[What is needed]: Which of the lines below contain the string "computer"? Pull each one out of the data.

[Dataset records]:

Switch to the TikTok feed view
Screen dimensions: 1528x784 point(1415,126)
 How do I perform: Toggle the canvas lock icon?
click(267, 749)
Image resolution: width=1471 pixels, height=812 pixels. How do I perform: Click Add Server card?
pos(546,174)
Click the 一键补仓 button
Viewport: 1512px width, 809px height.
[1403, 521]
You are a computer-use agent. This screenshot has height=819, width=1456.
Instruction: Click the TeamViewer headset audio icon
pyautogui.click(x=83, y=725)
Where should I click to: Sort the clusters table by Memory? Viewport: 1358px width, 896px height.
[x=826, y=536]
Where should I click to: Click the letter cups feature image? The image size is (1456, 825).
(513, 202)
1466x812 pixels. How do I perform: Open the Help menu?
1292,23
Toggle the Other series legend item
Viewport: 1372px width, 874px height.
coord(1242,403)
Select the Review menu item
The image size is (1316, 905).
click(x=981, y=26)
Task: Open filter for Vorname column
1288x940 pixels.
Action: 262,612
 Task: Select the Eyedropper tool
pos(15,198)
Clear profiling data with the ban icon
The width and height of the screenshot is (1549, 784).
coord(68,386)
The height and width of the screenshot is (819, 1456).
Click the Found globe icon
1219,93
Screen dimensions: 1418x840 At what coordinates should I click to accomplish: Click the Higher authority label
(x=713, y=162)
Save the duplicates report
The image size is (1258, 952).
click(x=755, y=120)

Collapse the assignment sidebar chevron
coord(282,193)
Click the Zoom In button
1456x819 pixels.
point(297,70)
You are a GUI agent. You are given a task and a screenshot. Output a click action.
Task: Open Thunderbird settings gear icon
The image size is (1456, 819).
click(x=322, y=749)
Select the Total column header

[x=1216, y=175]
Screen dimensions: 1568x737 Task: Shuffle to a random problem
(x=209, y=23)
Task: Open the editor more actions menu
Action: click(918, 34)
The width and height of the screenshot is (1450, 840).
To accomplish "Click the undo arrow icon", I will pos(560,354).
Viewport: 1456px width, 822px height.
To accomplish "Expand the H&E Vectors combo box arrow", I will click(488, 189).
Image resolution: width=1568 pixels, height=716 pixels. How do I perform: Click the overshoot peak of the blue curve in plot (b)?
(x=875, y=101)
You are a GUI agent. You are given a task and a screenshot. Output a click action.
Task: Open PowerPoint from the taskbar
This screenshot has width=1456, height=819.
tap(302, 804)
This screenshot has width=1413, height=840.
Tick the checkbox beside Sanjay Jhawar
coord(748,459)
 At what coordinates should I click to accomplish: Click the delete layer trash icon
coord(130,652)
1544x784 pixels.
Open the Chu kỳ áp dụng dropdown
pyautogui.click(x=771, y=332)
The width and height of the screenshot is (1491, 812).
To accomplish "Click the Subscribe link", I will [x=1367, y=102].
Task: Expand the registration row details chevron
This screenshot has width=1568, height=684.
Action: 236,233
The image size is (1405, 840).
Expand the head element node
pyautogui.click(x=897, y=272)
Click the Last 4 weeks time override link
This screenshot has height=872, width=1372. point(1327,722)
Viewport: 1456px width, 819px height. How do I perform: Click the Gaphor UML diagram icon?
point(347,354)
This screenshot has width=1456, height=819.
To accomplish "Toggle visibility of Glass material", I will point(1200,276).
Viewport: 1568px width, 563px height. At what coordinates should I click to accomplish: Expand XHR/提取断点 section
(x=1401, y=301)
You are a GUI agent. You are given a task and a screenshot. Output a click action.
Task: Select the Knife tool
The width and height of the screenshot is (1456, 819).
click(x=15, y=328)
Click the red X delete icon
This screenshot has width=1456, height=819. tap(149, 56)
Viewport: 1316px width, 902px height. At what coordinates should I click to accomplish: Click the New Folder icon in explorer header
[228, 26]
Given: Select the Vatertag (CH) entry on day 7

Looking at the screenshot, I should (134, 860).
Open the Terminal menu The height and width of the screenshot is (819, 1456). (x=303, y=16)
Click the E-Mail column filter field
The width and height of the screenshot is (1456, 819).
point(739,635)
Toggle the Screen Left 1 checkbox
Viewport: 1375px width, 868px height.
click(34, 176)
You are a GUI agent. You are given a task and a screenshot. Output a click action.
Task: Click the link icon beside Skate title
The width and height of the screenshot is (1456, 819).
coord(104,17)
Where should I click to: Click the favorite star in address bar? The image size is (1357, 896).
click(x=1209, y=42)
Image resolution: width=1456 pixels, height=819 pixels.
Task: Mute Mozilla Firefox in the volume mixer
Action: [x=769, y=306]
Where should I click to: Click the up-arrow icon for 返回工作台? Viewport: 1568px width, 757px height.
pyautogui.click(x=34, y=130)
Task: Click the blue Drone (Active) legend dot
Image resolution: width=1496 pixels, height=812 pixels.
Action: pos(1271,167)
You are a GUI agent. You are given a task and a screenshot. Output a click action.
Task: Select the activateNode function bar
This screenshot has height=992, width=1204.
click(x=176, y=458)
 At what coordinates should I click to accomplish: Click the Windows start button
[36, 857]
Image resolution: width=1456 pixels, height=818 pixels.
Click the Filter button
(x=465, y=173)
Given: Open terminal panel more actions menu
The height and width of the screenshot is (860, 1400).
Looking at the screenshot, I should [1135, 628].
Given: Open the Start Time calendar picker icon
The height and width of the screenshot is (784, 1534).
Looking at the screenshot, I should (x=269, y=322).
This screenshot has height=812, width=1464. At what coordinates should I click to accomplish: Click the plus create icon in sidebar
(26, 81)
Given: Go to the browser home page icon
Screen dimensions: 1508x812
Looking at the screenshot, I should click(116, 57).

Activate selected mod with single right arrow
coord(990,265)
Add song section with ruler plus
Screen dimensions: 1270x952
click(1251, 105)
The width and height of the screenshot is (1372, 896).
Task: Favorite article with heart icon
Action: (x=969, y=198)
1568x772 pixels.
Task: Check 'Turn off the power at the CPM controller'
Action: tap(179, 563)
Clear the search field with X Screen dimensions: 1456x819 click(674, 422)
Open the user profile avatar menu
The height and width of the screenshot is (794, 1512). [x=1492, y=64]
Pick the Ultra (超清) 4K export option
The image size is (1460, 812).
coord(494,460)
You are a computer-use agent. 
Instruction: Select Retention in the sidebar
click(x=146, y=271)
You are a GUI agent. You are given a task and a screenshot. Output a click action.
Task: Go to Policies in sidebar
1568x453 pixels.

[Written reply]:
You are a computer-use agent. This screenshot has height=819, width=1456.
You are a computer-use agent. 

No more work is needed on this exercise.